### [WORK INSTRUCTION]
Read through the data, and wherever a line holds the word "checkbox", write that line out.

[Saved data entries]
################

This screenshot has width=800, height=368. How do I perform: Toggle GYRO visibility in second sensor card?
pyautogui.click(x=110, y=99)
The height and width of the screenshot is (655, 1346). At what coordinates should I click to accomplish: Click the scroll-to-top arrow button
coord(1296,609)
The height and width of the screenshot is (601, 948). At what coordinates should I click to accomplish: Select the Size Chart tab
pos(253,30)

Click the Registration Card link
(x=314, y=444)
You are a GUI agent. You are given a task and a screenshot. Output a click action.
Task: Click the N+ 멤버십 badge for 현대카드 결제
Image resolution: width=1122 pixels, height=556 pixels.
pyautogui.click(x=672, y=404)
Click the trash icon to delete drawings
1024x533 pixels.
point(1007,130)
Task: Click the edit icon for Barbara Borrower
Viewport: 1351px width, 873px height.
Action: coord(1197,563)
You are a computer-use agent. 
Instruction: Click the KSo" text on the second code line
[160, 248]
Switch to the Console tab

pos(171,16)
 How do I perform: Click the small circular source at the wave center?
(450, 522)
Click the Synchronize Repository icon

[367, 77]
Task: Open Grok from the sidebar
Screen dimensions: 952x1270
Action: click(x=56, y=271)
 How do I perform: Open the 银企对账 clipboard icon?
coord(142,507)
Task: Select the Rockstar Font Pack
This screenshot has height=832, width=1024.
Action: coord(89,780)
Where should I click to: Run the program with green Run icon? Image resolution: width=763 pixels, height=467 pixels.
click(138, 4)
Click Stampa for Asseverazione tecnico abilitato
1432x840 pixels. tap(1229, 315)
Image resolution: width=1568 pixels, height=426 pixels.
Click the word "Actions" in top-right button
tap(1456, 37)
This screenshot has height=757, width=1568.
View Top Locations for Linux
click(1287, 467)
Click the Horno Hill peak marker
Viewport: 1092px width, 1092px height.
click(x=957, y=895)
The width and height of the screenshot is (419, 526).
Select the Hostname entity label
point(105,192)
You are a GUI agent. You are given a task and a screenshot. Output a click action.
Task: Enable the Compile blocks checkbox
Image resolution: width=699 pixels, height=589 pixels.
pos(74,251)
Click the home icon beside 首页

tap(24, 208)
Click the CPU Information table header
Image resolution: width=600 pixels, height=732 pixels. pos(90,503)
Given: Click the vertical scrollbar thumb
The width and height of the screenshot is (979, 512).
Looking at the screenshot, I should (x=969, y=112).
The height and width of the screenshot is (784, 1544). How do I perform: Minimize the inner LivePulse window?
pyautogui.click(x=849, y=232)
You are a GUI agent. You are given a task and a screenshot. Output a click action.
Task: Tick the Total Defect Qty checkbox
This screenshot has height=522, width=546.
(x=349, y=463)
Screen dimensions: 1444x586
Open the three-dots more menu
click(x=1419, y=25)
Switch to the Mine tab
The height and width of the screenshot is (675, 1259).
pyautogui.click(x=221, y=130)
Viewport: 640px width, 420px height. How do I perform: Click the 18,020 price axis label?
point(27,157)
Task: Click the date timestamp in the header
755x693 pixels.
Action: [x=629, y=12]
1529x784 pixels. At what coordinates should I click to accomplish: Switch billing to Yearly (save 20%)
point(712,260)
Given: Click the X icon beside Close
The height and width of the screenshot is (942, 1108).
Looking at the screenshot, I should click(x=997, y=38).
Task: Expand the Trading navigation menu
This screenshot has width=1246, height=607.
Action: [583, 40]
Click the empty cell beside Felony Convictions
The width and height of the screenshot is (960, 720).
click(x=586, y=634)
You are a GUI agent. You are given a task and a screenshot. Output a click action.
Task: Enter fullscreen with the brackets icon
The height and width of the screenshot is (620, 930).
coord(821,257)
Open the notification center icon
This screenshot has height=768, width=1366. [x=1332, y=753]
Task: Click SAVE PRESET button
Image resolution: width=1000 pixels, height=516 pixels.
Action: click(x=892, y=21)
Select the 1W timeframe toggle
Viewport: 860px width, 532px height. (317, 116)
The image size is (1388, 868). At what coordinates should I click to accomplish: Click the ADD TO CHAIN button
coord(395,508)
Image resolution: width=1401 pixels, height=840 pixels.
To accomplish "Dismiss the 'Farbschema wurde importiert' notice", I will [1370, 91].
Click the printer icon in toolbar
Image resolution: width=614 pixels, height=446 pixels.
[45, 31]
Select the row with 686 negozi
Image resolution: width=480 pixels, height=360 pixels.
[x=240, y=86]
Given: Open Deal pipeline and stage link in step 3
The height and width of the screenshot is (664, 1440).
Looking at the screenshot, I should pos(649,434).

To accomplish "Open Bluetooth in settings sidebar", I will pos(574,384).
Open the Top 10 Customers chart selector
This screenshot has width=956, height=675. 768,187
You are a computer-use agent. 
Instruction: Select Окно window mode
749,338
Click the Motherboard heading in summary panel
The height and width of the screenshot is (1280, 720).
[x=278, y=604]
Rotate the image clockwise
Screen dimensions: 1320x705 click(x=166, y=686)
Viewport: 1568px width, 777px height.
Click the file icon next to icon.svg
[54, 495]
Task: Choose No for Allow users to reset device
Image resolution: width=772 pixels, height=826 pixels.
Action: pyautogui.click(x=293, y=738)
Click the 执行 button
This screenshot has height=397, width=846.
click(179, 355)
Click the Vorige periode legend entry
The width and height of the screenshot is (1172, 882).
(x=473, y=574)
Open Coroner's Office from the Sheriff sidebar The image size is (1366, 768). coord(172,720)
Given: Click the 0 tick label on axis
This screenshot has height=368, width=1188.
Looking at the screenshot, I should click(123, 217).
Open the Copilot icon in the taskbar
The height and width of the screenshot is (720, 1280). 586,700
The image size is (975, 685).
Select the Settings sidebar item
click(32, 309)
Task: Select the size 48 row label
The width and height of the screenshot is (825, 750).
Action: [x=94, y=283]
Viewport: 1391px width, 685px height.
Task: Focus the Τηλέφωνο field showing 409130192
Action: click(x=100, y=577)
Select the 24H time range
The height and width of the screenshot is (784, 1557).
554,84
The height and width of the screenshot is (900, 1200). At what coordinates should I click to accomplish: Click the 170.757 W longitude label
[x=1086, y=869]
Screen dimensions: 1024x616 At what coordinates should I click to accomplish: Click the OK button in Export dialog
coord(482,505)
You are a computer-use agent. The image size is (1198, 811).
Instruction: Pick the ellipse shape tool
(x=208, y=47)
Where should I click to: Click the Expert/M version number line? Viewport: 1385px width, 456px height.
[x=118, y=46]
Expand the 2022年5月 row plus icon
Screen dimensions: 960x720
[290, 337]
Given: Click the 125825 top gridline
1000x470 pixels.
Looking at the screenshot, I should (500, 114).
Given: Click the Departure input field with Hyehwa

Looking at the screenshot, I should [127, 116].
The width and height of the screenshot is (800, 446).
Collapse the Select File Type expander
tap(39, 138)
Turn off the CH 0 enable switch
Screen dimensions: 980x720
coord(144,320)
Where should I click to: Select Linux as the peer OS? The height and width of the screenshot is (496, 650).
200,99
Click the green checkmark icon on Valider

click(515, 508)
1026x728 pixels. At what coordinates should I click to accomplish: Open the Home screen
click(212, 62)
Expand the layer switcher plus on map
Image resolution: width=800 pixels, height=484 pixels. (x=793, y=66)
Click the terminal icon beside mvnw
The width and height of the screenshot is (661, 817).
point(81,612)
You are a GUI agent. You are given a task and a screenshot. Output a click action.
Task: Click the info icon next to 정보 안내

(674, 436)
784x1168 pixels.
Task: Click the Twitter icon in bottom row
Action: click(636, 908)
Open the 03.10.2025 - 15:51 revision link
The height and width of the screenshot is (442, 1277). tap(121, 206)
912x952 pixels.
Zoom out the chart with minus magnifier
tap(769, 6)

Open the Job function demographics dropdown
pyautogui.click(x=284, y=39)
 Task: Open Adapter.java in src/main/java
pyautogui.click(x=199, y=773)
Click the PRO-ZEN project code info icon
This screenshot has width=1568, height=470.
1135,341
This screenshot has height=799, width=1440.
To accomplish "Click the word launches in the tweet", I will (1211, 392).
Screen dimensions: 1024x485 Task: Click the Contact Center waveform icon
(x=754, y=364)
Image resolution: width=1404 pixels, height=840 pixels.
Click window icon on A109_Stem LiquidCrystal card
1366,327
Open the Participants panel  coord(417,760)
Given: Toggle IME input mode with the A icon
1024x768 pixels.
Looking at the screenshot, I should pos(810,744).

################

### [ANSWER SPACE]
Task: Enable the Compile blocks checkbox
Task: Tick the Total Defect Qty checkbox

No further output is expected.